THE MYSTERY

ACES routinely maintains a legacy oven at an aircraft plant that is used to cure composite parts for long periods at relatively low temperatures.

Recently the customer had been having issues with identifying serial numbers for aircraft parts, which were tracked by the oven’s PLC. When the operators entered the serial numbers, the HMI was displaying incorrect digits.

THE CLUES

Upon investigating the machine, the ACES’ CSI (Control Systems Investigator) on the scene found that the HMI on the oven was a legacy Allen-Bradley panel view that was relatively old and slow.

He also questioned the operator, who reported that when they went back to review the batch report, it would show different serial numbers from the ones they had just entered. There were the same number of digits, with just the last number changed.
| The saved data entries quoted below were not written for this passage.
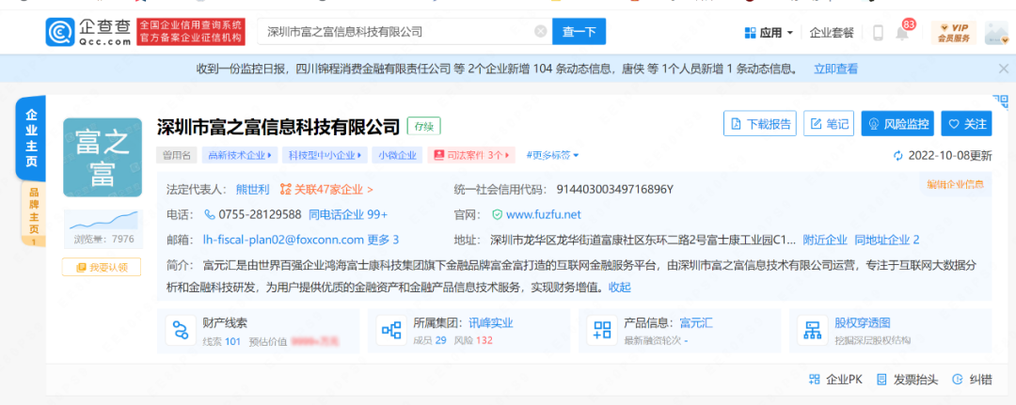Click the 所属集团 hierarchy icon
The width and height of the screenshot is (1016, 405).
click(389, 330)
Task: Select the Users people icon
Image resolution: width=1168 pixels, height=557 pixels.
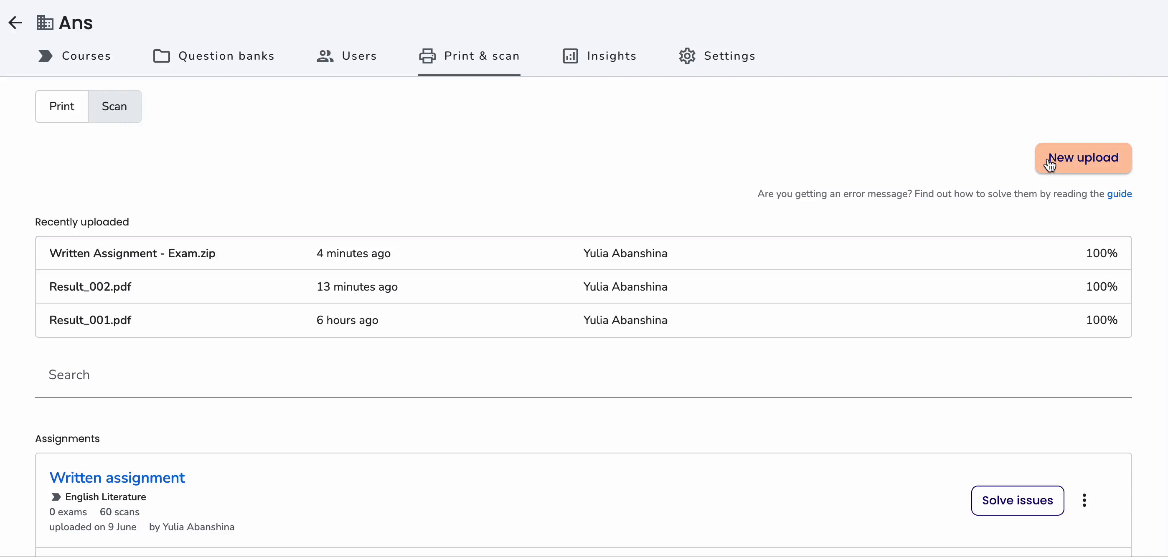Action: pyautogui.click(x=325, y=56)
“The PLC should just be storing the number, not changing it,” said the CSI. But the fact that it was shifting by only one number led the CSI to think, “Okay, maybe this is a rounding problem.”

THE PERP

As The CSI suspected, the customer confirmed that the serial numbers were typically seven digits long, but they’d recently run out of numbers and had to add one.
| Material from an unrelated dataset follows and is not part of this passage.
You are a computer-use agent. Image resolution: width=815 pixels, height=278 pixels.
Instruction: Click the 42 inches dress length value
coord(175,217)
After investigating the code, he also discovered that the data type used to store the value was programmed with a floating-point data set. Turns out that the PLC was rounding the number and returning that to the HMI to display.
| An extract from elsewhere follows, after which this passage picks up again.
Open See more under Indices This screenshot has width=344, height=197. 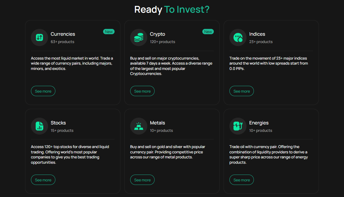[242, 91]
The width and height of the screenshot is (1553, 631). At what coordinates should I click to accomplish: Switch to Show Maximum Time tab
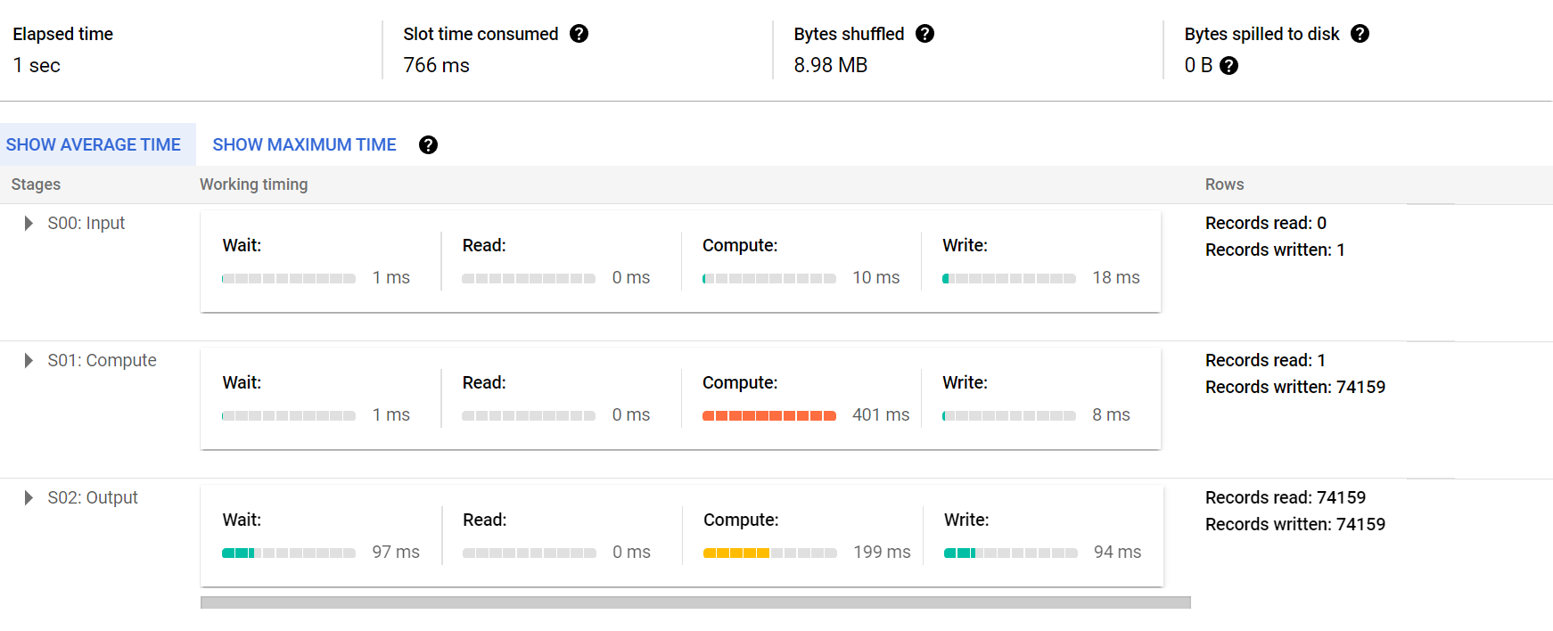click(304, 144)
A floating-point data set is a method of programming a field, which is limited to a certain number of bits. There are a limited number of digits you can use to assign the decimal part of the number, and when you go above that number the precision is less than one, and that’s what causes the rounding.

THE SOLUTION

There’s also a second data type: A string value, which simply stores a series of characters, letters or numbers. It’s a variable length field that can be as many digits as necessary. The CSI reprogrammed the serial number variable in the PLC from a floating-point data set to a string value.

Now the customer can store whatever length serial number they want without losing precision. And the PLC no longer randomly changes the number.